Precata véia

Um sertanejo de muitos anos

Caminha pela estrada

Com o chapéu aba larga e suor no rosto

Tem nos lábios o pito de paia.

Dentes estragados e muitas rugas

Tudo é sinal de luta e busca

Ele anda apressado com roupas rudes de algodão

Para chegar ao seu rancho de sapé beira chão.

O rancho é simples e cheira a sapé velho

Um pote de barro contem água fria

Na prateleira pobre estão as latas

Dentro delas carne com gordura, farinha e doce.

O sertanejo senta no banquinho de pau

Enrola o fumo cortado na palha de milho do paió.

Bate a lima na pedra e a isca pega fogo

Apoja no seu pito e bafora fumaçadas de paixão.

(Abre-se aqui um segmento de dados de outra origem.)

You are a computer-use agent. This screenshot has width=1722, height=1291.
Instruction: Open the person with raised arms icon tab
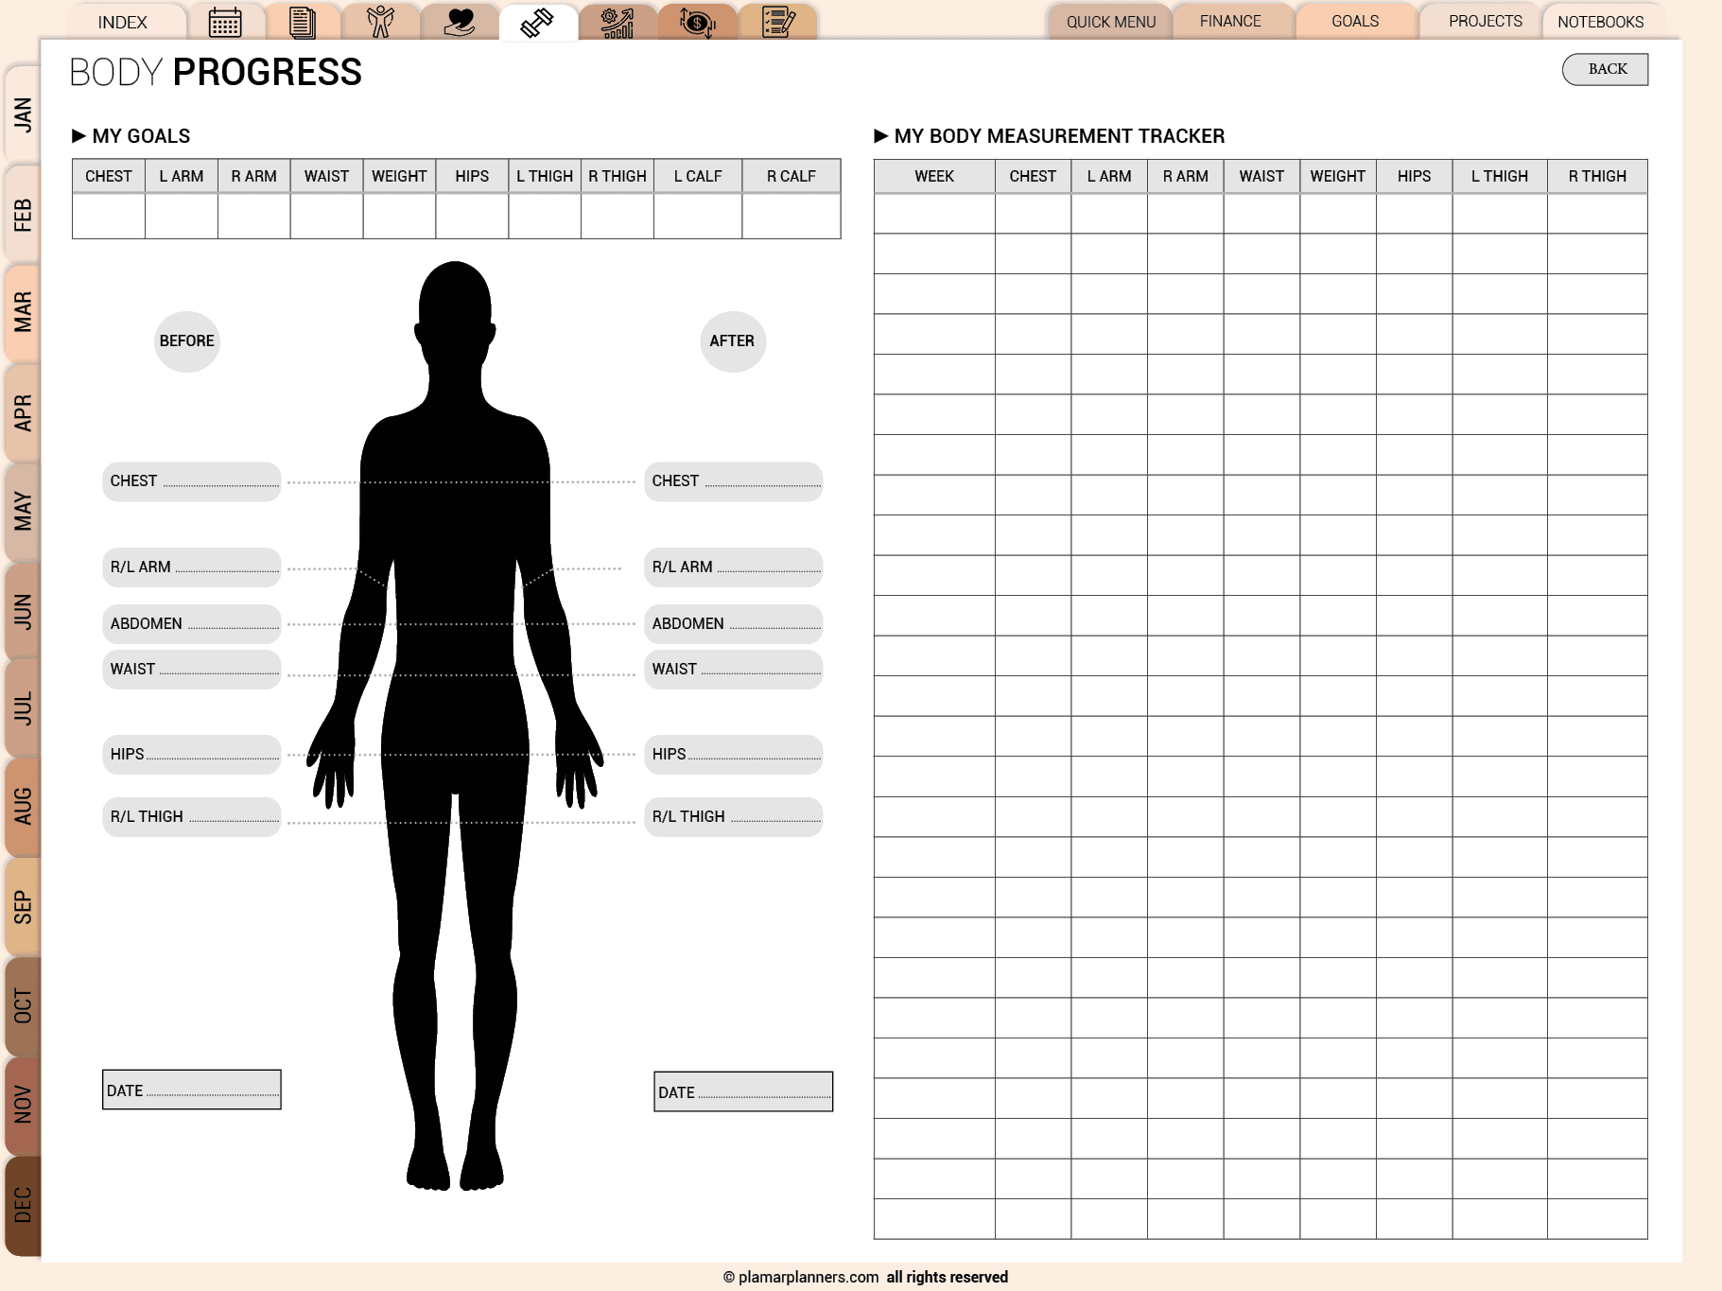[x=380, y=22]
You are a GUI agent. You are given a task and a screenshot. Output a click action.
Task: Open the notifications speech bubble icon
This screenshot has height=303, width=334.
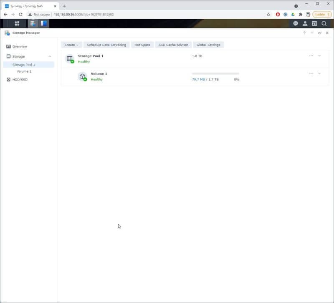[x=295, y=23]
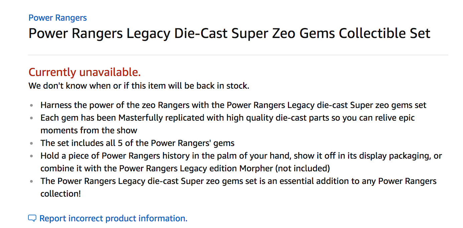The height and width of the screenshot is (228, 463).
Task: Click the set includes all 5 bullet text
Action: pyautogui.click(x=137, y=143)
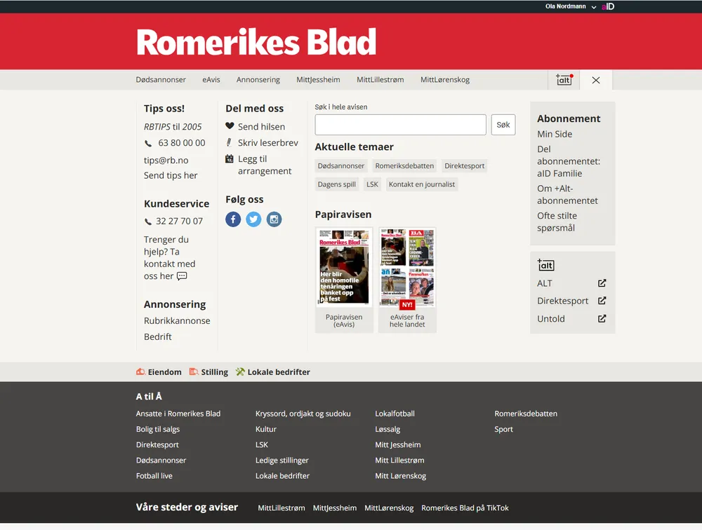702x530 pixels.
Task: Click the chat bubble icon under Kundeservice
Action: [182, 276]
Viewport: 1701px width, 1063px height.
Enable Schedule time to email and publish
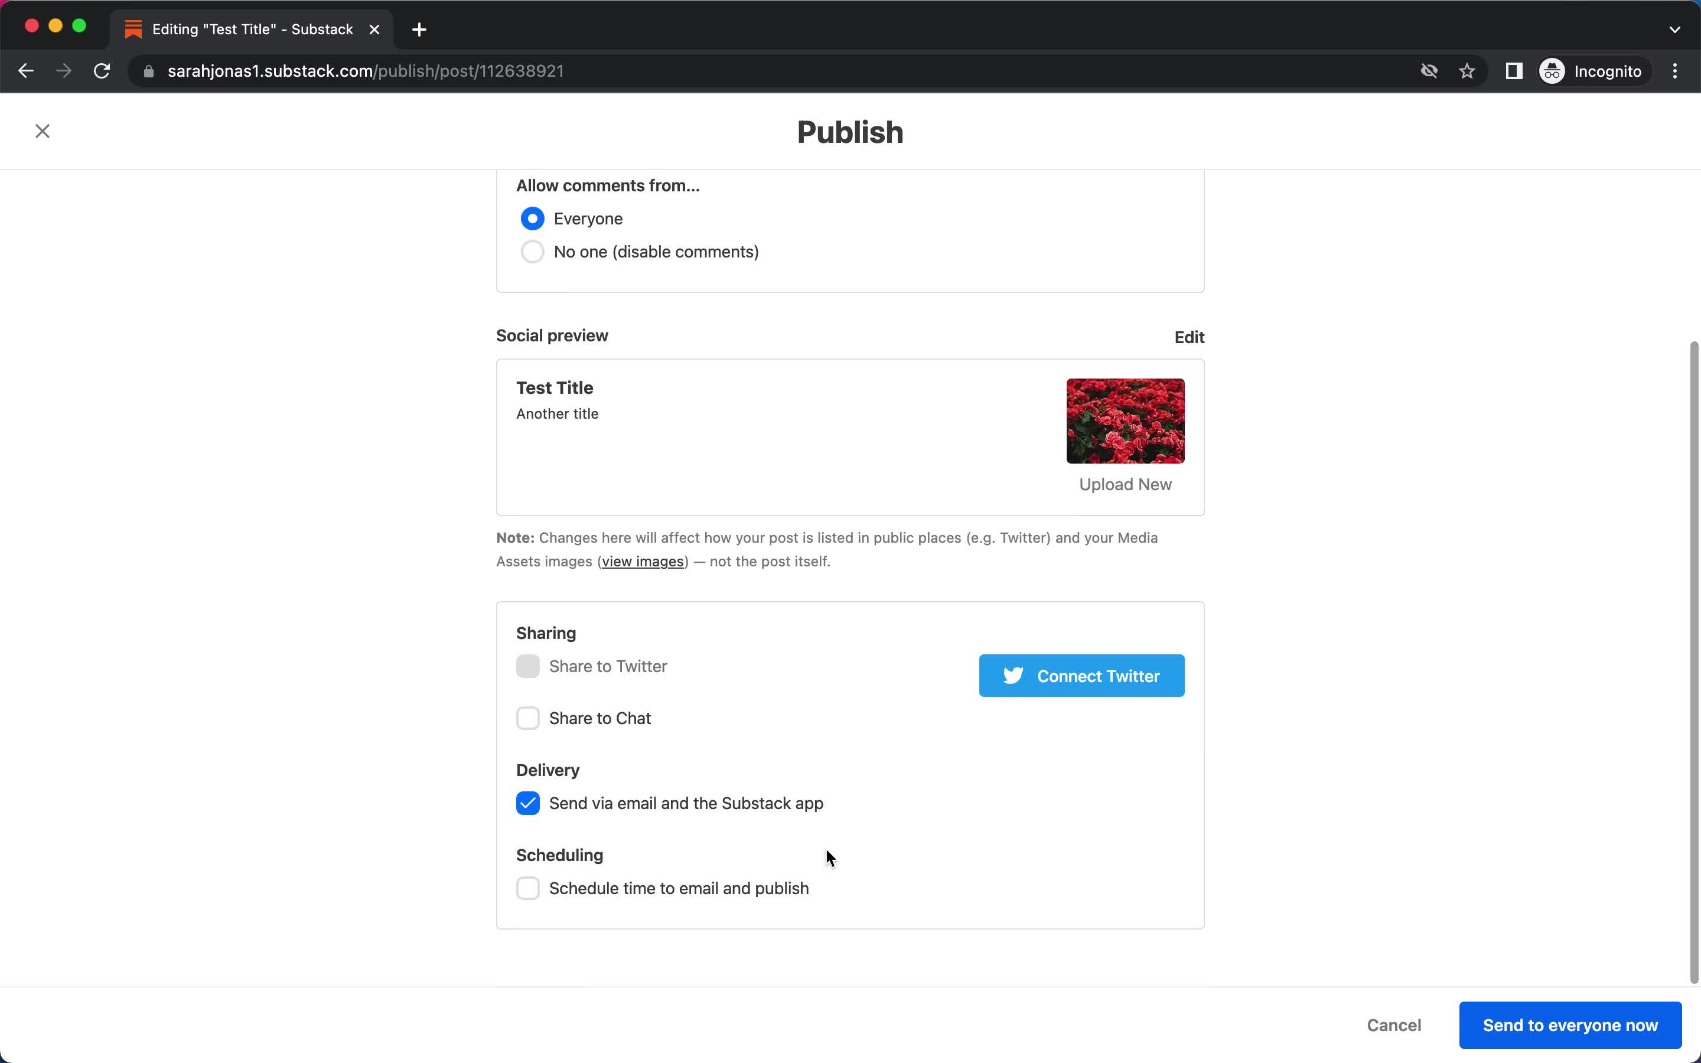[528, 888]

Ele contempla a cumeeira do rancho betumada de picumã

Dentro a mulher parideira com seus muitos filhos

Um cachorro velho com bernes espera esquálido pela comida

Os porcos lameados dormem debaixo da mangueira

Aquele é o mundo do velho sertanejo

O fogão no girau é barreado de branco com argila da vereda

Acima do fogão muitas coisas estão penduradas

Carne seca, lingüiça e o fel da última vaca morta

A panela preta de barro se esquenta com a lenha que queima

Os meninos barrigudos e quase pelados correm de um lado a outro

Alguns anêmicos e magricelos comem pequenos torrões de terra

A mãe os obrigam a tomar gotas de creolina no café pra matar lombrigas

O mundo é mítico e a supertição é grande, Dona Chandoca é a benzedeira

O sertanejo é gente pura e de grande sofrimento

Canta moda caipira e têm muitos cumpadis

A fé singela se traduz em rezas pra chover e também pra estiar

Parece ver Deus muito perto de si e nas simples coisas da vida

Quem quiser saber como é ser sertanejo uma coisa tem que saber

Ser humilde e preparado para o sofrer

Isso só não basta pois precisa outra coisa fazer

Andar três dias de precata veia sem padecer.